На миниатюрном диванчике в глубине комнаты сидела молоденькая девушка. Золотистые волосы плавно огибали её стройную фигурку. Она покачивалась под звуки романтической мелодии, которая лилась из открытого окна. Глаза цвета моря мечтательно смотрели — мимо Фикуса — на рубиновый закат.
«Где же ты, мой друг?» — печально думала она. И ей вспомнился тот ужасный вечер, который разрушил её счастье.

* * *
Ожидая своего любимого, Вероника и не заметила, как уснула. Вдруг девушка резко проснулась от сознания близкой потери. Ей стало страшно.  Сердце подсказывало недоброе. И она чувствовала это.

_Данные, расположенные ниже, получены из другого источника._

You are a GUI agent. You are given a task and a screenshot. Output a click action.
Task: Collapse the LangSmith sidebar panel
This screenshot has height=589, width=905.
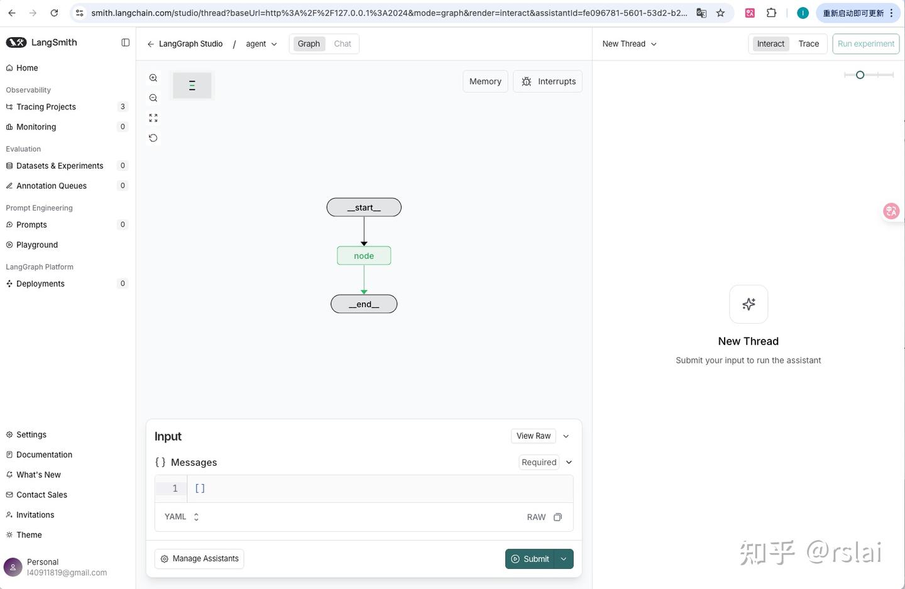tap(126, 43)
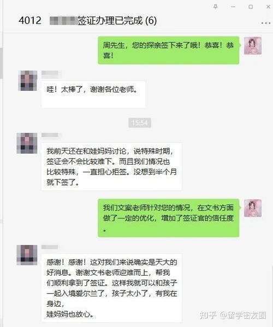This screenshot has height=327, width=273.
Task: Select the message about 特殊时期 签证会不会比较难下
Action: tap(111, 166)
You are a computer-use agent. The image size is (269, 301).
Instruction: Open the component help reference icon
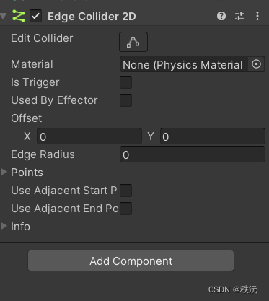[x=221, y=16]
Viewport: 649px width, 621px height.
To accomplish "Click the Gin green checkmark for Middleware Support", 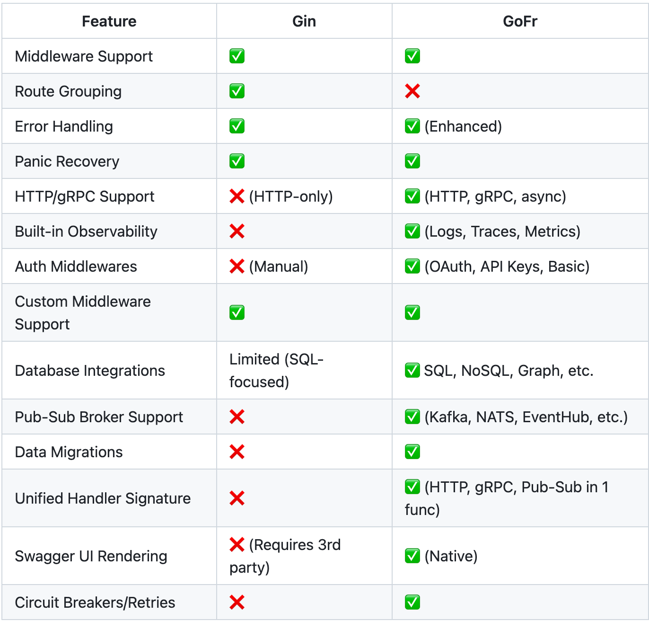I will tap(237, 56).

Предположения, где он, могли быть самыми разными, но Вероника никогда не могла бы себе представить, что именно в этот момент Антон её предаёт.

* * *
— Быстро же ты забыла меня! Красотка! — бурчал про себя Фикус. — Ну и дурак же я был тогда, когда оставил тебя в ту ночь одну. И чем всё это закончилось? — неистовствовал он.
От пережитого воспоминания у него печально опустились руки-листья, и голова-верхушка склонилась в сторону девушки.
— Я люблю тебя! Вероника! — пытался закричать он.
Но любимая услышала только шелест листьев.
«И почему ЭТО я понял только сейчас, когда между нами ничего больше быть просто не может? Как странно нами распорядилась судьба и высший Он».
Девушка встала.
«Да, да, полей меня! Может, мне лучше будет», — обрадовался Фикус.
Но Вероника направилась к столику: одна свеча догорела. Девушка заменила истлевшую свечу новой и только потом взяла хрустальный кувшин с водой и подошла к Фикусу.
«Ну вот, скоро, ты и меня заменишь, как эту свечку», — грустно подумал он, но от соприкосновения ладоней-листьев с ладонями девушки ему стало уютно и тепло. Вспомнилось, как когда-то он держал её тёплые руки в своих сильных руках. Как было им хорошо вместе! И как легко растаяло их счастье! Одна лишь ошибка, оказавшаяся роковой. Предательство взаимной любви. Тонкое чувство.

* * *
В ту злополучную ночь он веселился с друзьями на берегу Чёрного моря. Богатенький красивый юноша. Спиртное, девочки, азарт вскружили ему голову. И вот они, пьяные и весёлые, бегут к воде.
— Кто быстрее доплывёт  до буйка? — кричит, смеясь, Антон и машет полупустой бутылкой коньяка, пытаясь при этом отхлебнуть из горлышка.
Тёмное небо грозно нависло над головой. Морские волны переваливались, словно большие чёрные змеи, путались между собой. Антона словно парализовало — то ли от страха, то ли от количества выпитого. Он вдруг почувствовал, что не может управлять своим телом, и начал погружаться с головой в воду. Юноша тихо шёл ко дну, пытаясь всем онемелым неведомо от чего телом барахтаться. А в глазах была она…
— Ты предал нашу любовь, — разочарованно говорила она. — Зачем? Ради чего?
Потом он увидел себя, словно со стороны: его несчастное тело плавно уходило ко дну.
— Дурак, я даже не мог сопротивляться. И мне помогла моя Мама. Она уже была ТАМ несколько лет. Я успокоился. Согласился с происходящим. Мамочка мне указала путь к Нему. Он дал мне новую жизнь. Но чтобы пройти через всё это и так глупо попасть в квартиру к своей же девушке, которую предал, — на подоконник в виде Фикуса?! А что теперь делать? Попросить, чтобы выбросила в окошко? Кого попросить? И как? Его! А какой у фикусов век? Триста лет! И что потом? Двенадцать душ на  одно место? Конкурс? На кого? Каковы вакансии?..
 
* * *
— Лопушок ты мой, — ласково шутила девушка, поглаживая широкие листья
Фикуса ладошкой.
Но тут из-под пушистой розовой подушки, в виде сердца, послышался мелодичный вальс, и Вероника с загадочным блеском в глазах устремилась к мобильному телефону.
Фикус подумал: «Лопух я, а не лопушок. Был я или нет? Думал, что без меня жизнь закончится, а ничего не произошло. Всё идёт своим чередом. За ошибки в жизни нужно платить, иногда даже самой жизнью».

* * *
Прошло пятьдесят лет.
Они стояли на широком подоконнике в ажурных белых вазонах. И это лучше, чем на кладбище — под чёрной мраморной плитой.